== Page extract

An Almost Perfect Family – About Shame, Trauma, and Healing

I left the cinema after the preview of Tudor Platon’s film An Almost Perfect Family with the feeling that I had witnessed an exercise in almost unbearable sincerity. While watching, I kept asking myself: how did the director convince his parents to accept not only being filmed, but especially being seen? Because this film is not just about showing images, but about letting yourself be looked at – and that hurts.


The film follows in parallel the dissolution of the family of origin and the formation of the new family that the director builds together with Carla. We see what he takes with him from the past, what remains imprinted in his gestures, in his awkwardness, in the way he tries to be present with his partner when they become parents. Yes, he is visibly more involved than his father was, but he still stumbles over his own difficulties in putting into words what he feels. The ending is bright, however: the hope remains that things can be done differently.

An almost perfect family

From a directorial point of view, the film is difficult. The pauses and silences are oppressive, turning us, the viewers, into prying eyes looking through a keyhole at a family’s turmoil. And inevitably, you oscillate between siding with the father and understanding the mother, with all her coping mechanisms – some more bearable, others difficult to bear.

There is another aspect that impressed me and which is related to the very nature of the trauma: the fact that the director had to keep rewatching, relistening, editing hours of footage with his own family. A kind of prolonged exposure, exactly like we do in therapy – when you are confronted again and again with the images and sounds that hurt, until the pain begins to settle, to allow itself to be processed. The editing thus becomes not only an artistic act, but also a therapeutic one: an attempt to keep something that would otherwise be unbearable in front of you.

In fact, the film becomes an X-ray of many “deceased” families, a generation carrying trauma: children born into the world labeled “unwanted”, adults who have learned to live intensely, but often inauthentically, caught in a permanent struggle to maintain appearances. Families that seem united to the world, but who behind closed doors live smoldering dramas. Lives suspended, not lived to their true potential.

I remembered a line from a character in an old movie: “How nice it would be if every person had two lives – one lived for others and one for yourself.” Except there isn’t. We only have one. And when you live it more for others, in the end you discover that you don’t have time left for yourself. That’s what hurts the most: realizing too late that you weren’t authentic, that you didn’t listen to your desires, that you lived conditioned.

Sometimes you are overcome by sadness, sometimes by anger. Some make a film, others write a book. Many end up in therapy. But, if you ask me, the most powerful antidote remains this: to be seen from a young age as you are, to be encouraged to live your own life, not the one dictated by the fear or shame of your parents. Perhaps the great trauma of families at that time is precisely the trauma of non-authenticity . And that’s where everything else comes from.

====

§ **Your goal**:
Reproduce the film review word for word from "Sometimes you are" to "else comes from.". The items after this point come from a separate source.

== Data records

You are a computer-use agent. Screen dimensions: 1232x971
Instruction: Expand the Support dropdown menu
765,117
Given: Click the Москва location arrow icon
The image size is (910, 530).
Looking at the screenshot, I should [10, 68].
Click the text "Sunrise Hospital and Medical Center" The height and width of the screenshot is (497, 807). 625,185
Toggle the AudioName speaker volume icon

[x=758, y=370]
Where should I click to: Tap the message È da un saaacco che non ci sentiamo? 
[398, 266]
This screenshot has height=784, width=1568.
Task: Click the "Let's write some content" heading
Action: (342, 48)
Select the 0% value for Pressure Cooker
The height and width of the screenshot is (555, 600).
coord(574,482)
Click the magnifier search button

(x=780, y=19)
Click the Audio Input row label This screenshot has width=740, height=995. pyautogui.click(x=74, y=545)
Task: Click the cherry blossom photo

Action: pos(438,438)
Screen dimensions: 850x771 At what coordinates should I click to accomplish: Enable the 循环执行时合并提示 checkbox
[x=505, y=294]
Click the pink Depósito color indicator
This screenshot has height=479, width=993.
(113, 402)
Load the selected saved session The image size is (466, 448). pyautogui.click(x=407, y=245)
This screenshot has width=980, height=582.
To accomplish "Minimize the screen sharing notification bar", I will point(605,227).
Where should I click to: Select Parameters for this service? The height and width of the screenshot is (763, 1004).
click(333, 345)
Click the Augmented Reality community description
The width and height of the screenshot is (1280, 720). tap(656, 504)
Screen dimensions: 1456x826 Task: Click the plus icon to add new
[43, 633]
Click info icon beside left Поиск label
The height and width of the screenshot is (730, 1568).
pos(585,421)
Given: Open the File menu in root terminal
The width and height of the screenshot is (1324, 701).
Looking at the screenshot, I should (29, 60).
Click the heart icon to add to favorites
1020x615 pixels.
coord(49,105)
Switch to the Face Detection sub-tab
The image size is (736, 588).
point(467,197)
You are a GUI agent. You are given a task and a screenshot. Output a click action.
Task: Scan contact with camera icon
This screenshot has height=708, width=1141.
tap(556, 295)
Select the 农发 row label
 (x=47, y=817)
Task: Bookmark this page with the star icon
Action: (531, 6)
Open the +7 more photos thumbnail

====

§ **Response**:
Sometimes you are overcome by sadness, sometimes by anger. Some make a film, others write a book. Many end up in therapy. But, if you ask me, the most powerful antidote remains this: to be seen from a young age as you are, to be encouraged to live your own life, not the one dictated by the fear or shame of your parents. Perhaps the great trauma of families at that time is precisely the trauma of non-authenticity . And that’s where everything else comes from.